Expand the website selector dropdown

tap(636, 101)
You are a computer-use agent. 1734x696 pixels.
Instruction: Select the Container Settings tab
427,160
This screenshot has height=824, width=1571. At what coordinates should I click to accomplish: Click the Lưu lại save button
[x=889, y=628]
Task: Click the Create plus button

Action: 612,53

= = =

Restate, without alteration, the lines of the material above that begin at the one containing "This screenshot has" and run through its last line.

### TASK ANSWER
This screenshot has height=824, width=1571. At what coordinates should I click to accomplish: Click the Lưu lại save button
[x=889, y=628]
Task: Click the Create plus button

Action: 612,53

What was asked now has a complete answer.